** Passage to read **
The French Connection

About ten years ago, The History Channel prsented a show titled, "The Men Who Killed Kennedy." It was a five-part show investigating the Kennedy assassination. One of the episodes that I found very intriguing, was a story on investigative journalist, Stephen Rivele. Rivele had become interested in the CIA's Executive Action program and started his own investigation, plunging him into the history of the CIA's collaboration with organized crime and drug traffickers. This led him to a man called Christian David.

David had been a member of the French Connection network and leader of the Corsican network in South America known as the Latin Connection. When Rivele first interviewed David, David was awaiting extradition to France to stand trial for murdering a policeman. David told Rivele that he had information on the Kennedy assassination, in return for which he wanted a deal with the U.S. government to block his extradition to France. He said he would tell all he knew to a grand jury. Through Rivele's efforts, a federal judge temporarily halted David's extradition, but when the federal government found out, it got the judge to lift his stay of extradition. Rivele followed, and through repeated interviews, was able to get at least some of David's story. What follows is David's story.

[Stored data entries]
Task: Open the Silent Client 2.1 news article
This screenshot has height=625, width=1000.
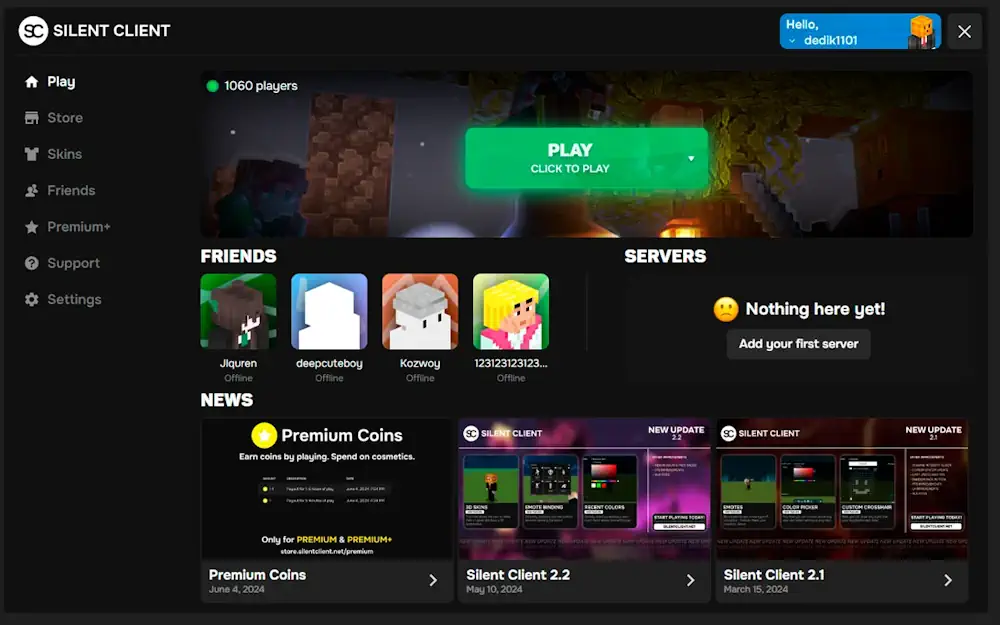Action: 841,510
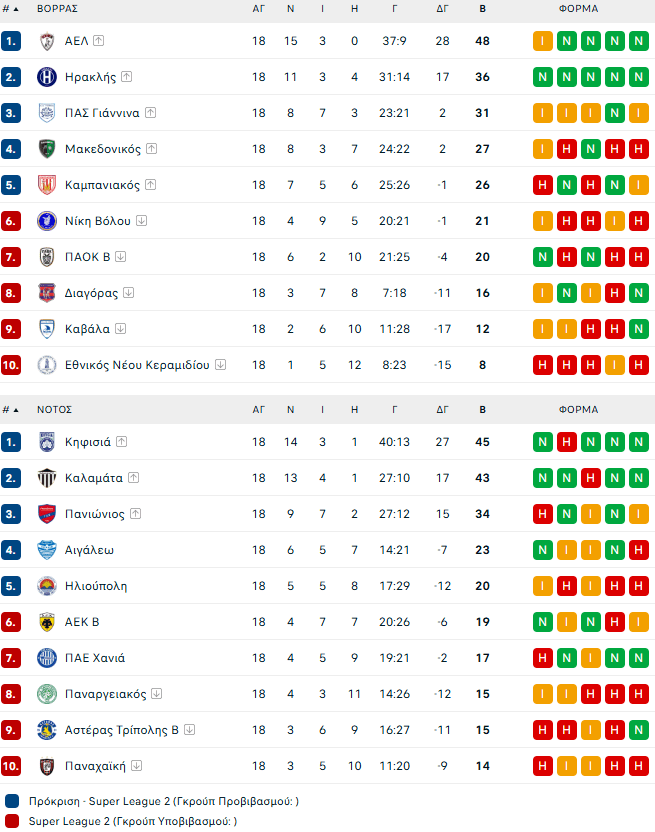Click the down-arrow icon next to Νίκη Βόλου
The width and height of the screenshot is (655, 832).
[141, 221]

---

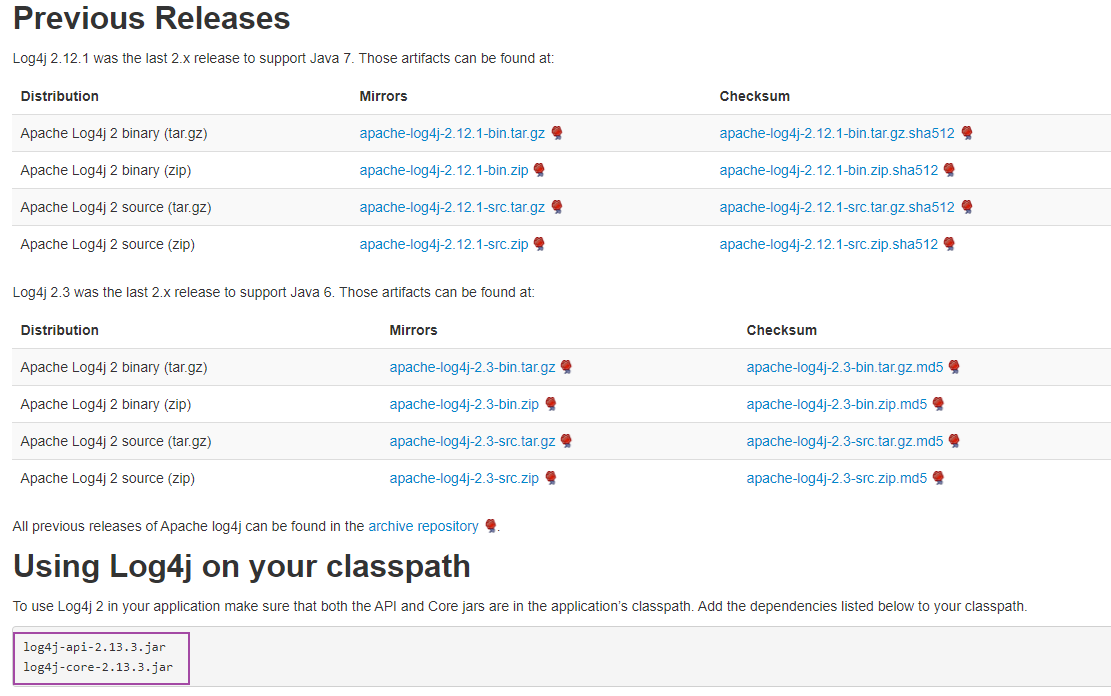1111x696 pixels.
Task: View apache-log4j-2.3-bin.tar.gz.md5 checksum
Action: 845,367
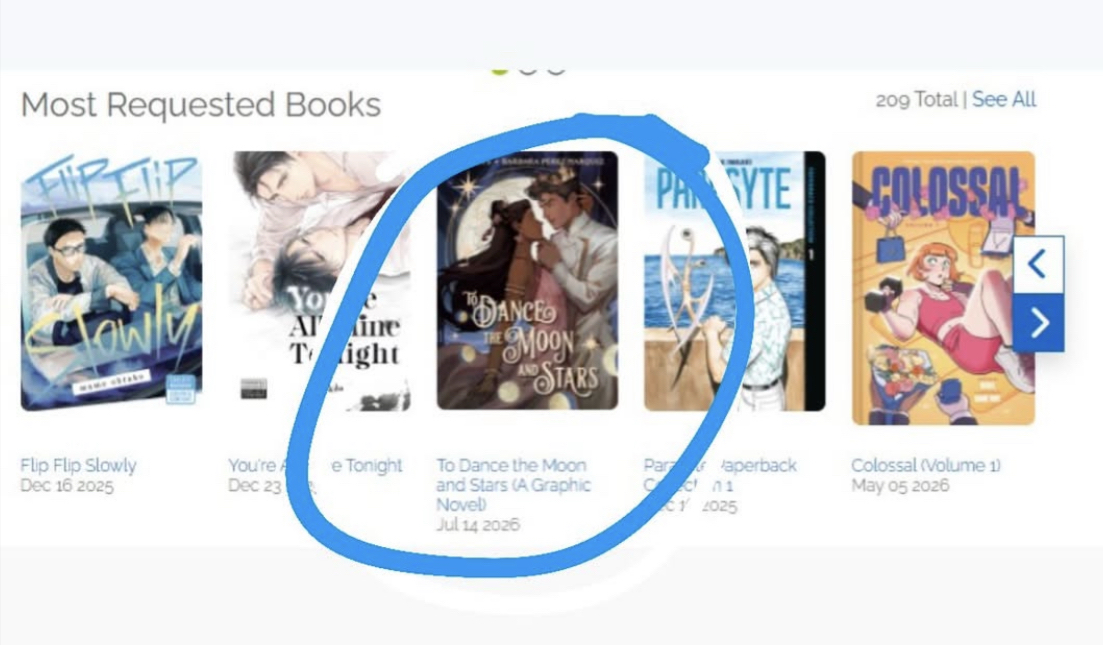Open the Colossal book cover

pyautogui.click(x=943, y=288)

---

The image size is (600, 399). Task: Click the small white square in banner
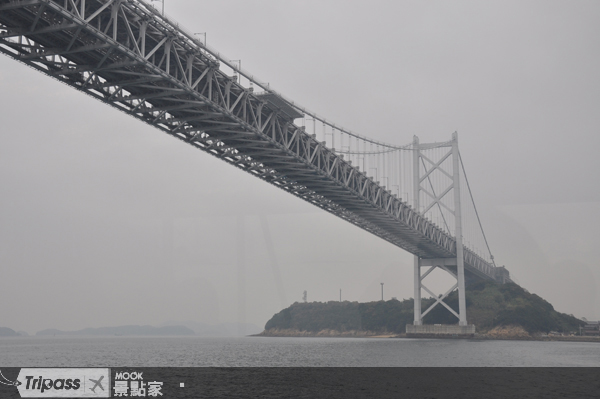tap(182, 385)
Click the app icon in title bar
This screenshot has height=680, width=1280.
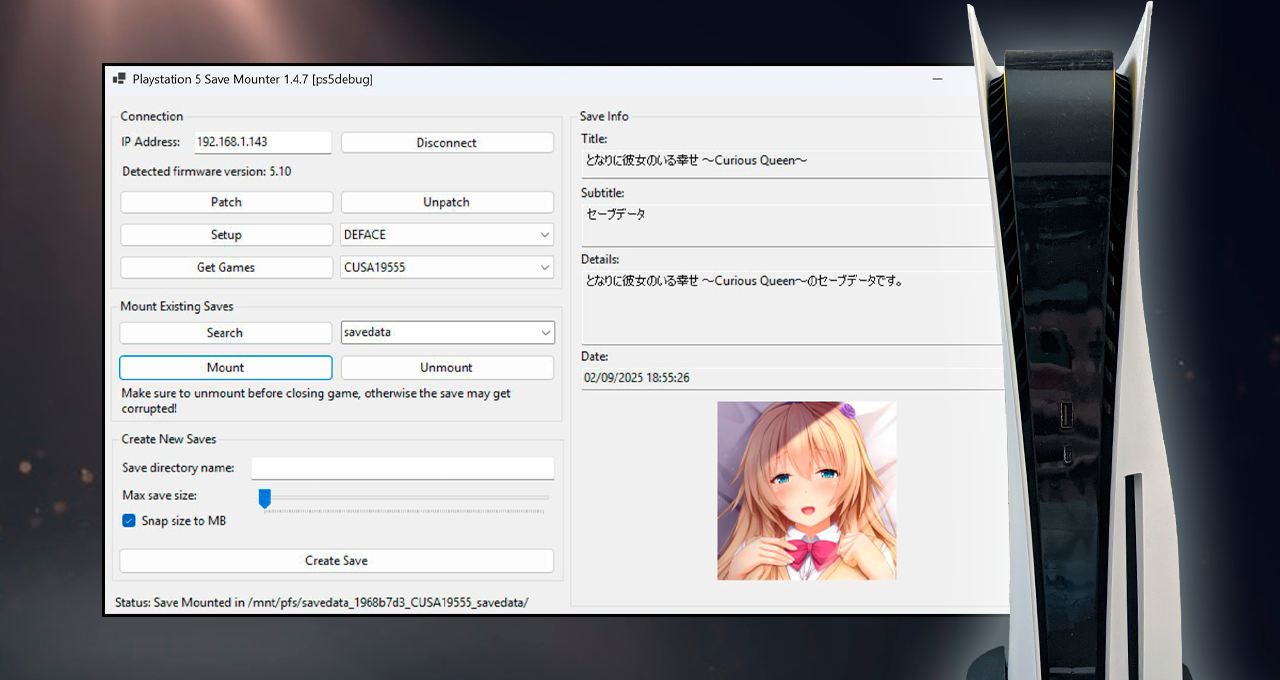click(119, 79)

** Directions for this task **
Answer these questions from the French Connection passage:
1. How many parts did "The Men Who Killed Kennedy" have?
2. What was Christian David awaiting when Rivele first interviewed him?
3. What did the federal government get the judge to do?

** Completed exercise **
1. Five parts.
2. Extradition to France to stand trial for murdering a policeman.
3. Lift his stay of David's extradition.